膨潤性樹脂粒子の平均粒子径は15〜500nm、好ましくは20〜400nmの範囲にある。かかる範囲にあれば、樹脂マトリックスと架橋して網目構造を形成する際に、所望の空孔を有する網目構造を形成できる。
なお、膨潤性樹脂粒子が小さいと、セル層の厚みが薄く充分な膨潤性が得られないことに加えて、網目構造の網目の大きさが小さいために染料の吸収、浸透が抑制される場合がある。
膨潤性樹脂粒子が大きすぎると、架橋するポリマー樹脂、重合性不飽和モノマー類の種
類、量比等によっても異なるが、網目構造の網目の大きさが大きくなりすぎ、膨潤と収縮による変化が大きくインク受容層にクラックが生じたり、ヘーズが発生する場合がある。
本発明において、膨潤性樹脂粒子の平均粒子径は動的光散乱法により測定することができる。動的光散乱法では、主に過剰な水分散媒中(アルコールが含まれる場合もあり)で試料を調製する。このため、膨潤性樹脂粒子は膨潤しており、平均粒子径は膨潤した粒子を測定することになる。
本発明で使用される膨潤性樹脂粒子は、コアも樹脂から構成される。
コアとしては、従来公知の樹脂を使用することができる。例えば、(メタ)アクリル系樹脂、ウレタン系樹脂、ビニル系樹脂、ポリエステル系樹脂、ポリアミド樹脂、ポリフェニレンオキサイド樹脂、フッ素系樹脂、シリコーン系樹脂、スルホン系樹脂、セルロース誘導体等が挙げられる。これらの樹脂は、単独で又は二種以上組み合わせて使用できる。
さらに(メタ)アクリル系樹脂としては、例えば、メタクリル酸メチルなどの(メタ)アクリル酸エステル、メタクリル酸メチル−(メタ)アクリル酸共重合体、メタクリル酸メチル−(メタ)アクリル酸エステル共重合体、メタクリル酸メチル−アクリル酸エステル−(メタ)アクリル酸共重合体、(メタ)アクリル酸エステル−スチレン共重合体(MS樹脂など)などが挙げられる。

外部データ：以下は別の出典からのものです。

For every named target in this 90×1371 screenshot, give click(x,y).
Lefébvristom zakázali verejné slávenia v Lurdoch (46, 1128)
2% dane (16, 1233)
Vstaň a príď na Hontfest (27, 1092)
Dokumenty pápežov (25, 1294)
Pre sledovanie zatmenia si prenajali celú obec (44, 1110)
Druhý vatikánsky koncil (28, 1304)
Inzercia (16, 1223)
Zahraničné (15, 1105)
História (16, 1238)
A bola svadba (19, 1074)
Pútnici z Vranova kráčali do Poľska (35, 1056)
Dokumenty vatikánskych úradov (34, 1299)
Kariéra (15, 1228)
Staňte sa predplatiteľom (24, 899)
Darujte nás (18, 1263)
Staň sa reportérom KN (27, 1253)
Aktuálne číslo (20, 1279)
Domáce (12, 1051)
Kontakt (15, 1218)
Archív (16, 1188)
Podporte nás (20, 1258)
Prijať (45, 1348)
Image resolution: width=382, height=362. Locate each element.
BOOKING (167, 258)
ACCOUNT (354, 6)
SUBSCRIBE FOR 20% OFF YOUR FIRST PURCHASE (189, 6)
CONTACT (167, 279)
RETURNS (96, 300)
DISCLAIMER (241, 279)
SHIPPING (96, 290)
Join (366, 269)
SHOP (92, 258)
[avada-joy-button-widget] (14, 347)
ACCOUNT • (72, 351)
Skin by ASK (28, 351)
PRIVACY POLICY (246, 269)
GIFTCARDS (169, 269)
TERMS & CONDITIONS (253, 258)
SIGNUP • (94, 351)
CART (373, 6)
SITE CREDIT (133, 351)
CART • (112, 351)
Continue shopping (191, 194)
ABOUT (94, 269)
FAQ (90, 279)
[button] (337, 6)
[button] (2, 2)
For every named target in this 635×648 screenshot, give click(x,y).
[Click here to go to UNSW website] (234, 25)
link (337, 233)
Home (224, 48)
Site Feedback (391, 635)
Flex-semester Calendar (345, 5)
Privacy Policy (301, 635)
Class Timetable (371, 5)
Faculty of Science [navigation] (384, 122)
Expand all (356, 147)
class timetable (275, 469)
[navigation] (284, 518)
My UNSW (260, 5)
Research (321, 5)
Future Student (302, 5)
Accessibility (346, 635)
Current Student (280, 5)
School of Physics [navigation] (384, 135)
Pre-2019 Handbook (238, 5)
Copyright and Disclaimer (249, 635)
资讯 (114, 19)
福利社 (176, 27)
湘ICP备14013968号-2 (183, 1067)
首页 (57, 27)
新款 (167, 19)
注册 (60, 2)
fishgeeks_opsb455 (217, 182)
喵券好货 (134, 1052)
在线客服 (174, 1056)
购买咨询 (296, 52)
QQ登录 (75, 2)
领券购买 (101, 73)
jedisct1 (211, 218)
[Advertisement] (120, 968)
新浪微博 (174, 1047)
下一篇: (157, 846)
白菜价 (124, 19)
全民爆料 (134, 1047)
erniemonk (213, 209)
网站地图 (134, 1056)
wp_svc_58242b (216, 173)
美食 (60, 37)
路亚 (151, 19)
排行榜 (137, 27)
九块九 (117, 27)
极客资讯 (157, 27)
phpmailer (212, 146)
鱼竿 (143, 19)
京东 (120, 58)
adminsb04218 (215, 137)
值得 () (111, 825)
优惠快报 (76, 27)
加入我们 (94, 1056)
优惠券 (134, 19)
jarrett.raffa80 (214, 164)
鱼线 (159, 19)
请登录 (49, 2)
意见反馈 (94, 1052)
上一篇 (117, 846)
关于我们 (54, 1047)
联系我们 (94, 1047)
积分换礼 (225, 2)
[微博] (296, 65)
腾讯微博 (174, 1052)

これらの樹脂には、官能基を有することが好ましく、具体的には、カルボキシル基、カルボニル基、水酸基、アミノ基、ハロゲン基、ウレタン基、アルキル基、フェニル基、スルホン基、アルコキシル基、ビニル基など及びその誘導体の官能基などである。これらの官能基を有することによって、疎水性、溶解度パラメーターを調整し、所望のコア微粒子を調製できる。なお、これらの官能基は、単独で又は二種以上組み合わせて使用できる。
本発明では、コアとしてアクリル系樹脂微粒子、ウレタン系樹脂微粒子、ビニル系樹脂微粒子が好適に用いられる。これらのコア粒子は、コアセル構造を有する所望の膨潤性樹脂粒子を調製することが容易であり、また、後述する無機微粒子として常用されるアルミナ微粒子、シリカ微粒子等と屈折率が近接しており、このため光の散乱が抑制され、透明性、ヘーズ等に優れたインク受容層を得ることができる。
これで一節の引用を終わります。